Senate Minority Leader Charles Schumer responded over the weekend to increasing calls from within his Democratic Party for him to step down from his role after agreeing to back a Republican-led spending bill earlier this month to keep the government open and funded for the remainder of the fiscal year. In response to growing calls for him to relinquish his leadership role, the veteran New York senator and longtime Democratic leader stated firmly, “I’m not stepping down.”
The remarks come after several House Democrats publicly suggested that it may be time for Schumer to pass the torch. In an interview that aired Sunday on NBC’s Meet the Press, Sen. Chuck Schumer acknowledged the frustration among fellow Democrats over his recent vote to advance a Republican-backed spending bill. However, he argued that forcing a federal government shutdown wasn’t a battle Democrats should choose to fight, saying that wasn’t the hill his party should choose to die on.

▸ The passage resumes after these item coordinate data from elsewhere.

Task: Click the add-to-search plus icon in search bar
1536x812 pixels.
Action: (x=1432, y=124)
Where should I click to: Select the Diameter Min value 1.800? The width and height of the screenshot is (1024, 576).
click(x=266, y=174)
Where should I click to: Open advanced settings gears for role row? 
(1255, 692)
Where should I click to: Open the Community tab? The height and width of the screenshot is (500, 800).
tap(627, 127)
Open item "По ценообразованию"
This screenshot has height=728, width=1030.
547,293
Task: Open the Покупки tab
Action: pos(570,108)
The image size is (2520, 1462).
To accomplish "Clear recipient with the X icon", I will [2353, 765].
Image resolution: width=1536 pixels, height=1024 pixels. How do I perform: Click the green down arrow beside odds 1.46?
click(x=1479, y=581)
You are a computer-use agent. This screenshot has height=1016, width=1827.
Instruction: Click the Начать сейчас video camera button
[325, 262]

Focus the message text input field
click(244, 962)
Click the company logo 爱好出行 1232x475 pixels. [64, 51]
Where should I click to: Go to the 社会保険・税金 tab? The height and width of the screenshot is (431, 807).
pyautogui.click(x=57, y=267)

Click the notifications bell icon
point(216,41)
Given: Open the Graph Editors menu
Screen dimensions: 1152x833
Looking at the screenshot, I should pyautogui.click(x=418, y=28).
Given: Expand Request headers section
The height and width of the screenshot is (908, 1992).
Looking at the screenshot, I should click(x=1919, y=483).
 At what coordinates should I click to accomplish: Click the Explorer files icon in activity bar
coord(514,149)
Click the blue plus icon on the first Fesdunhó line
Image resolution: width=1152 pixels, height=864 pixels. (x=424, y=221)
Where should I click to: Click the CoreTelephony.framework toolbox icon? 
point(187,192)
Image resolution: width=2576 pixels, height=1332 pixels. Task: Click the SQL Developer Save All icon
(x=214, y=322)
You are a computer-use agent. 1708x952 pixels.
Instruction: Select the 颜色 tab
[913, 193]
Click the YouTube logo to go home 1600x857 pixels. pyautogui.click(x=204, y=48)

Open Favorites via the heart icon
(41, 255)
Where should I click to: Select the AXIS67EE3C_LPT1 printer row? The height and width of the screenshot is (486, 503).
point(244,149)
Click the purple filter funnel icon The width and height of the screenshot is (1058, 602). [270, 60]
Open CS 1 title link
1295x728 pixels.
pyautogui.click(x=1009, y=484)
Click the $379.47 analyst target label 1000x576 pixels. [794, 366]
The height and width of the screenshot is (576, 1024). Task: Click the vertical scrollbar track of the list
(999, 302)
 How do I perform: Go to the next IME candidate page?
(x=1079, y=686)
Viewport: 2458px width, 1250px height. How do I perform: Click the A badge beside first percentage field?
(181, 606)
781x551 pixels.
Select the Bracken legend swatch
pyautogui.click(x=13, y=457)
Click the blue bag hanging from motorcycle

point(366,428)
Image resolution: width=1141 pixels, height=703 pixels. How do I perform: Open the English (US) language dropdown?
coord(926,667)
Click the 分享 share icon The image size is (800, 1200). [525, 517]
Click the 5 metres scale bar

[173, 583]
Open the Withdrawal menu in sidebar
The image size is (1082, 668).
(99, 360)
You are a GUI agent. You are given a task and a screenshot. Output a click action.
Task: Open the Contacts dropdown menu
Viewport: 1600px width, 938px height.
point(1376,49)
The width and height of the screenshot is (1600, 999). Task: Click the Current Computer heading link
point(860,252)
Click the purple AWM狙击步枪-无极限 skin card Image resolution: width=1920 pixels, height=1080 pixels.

He warned that a shutdown would open the door for President Trump and adviser Elon Musk to “eviscerate the federal government.” “It would be devastating,” Schumer said. “What we got, at the end of the day, is avoiding the horror of a shutdown,” he said. Schumer added that the Democratic caucus is united against Trump and will make him “the quickest lame duck in modern history by showing how bad his policies are.” Schumer predicted: “I believe by 2026 the Republicans in the House and Senate will feel like they are rats on a sinking ship because we have so gone after Trump and all the horrible things he is doing.”
Schumer has faced mounting criticism for backing the Republican-led funding bill. Some Democratic lawmakers and activists viewed the vote as a missed opportunity to slow down the fast-paced Trump administration, especially after Democrats lost control of both the House and Senate. Former House Speaker Nancy Pelosi, a California Democrat, took a veiled swipe at Schumer, saying she doesn’t “give away anything for nothing.”
Sen. Michael Bennet of Colorado compared Schumer’s refusal to step aside to the drawn-out end of former President Biden’s re-election campaign, implying it may be time for new leadership. “It’s important for people to know when it’s time to go, and I think in the case of Joe Biden, and we’re going to have conversations I’m sure in the foreseeable future, about all the Democratic leadership,” Bennet said at a town hall last week.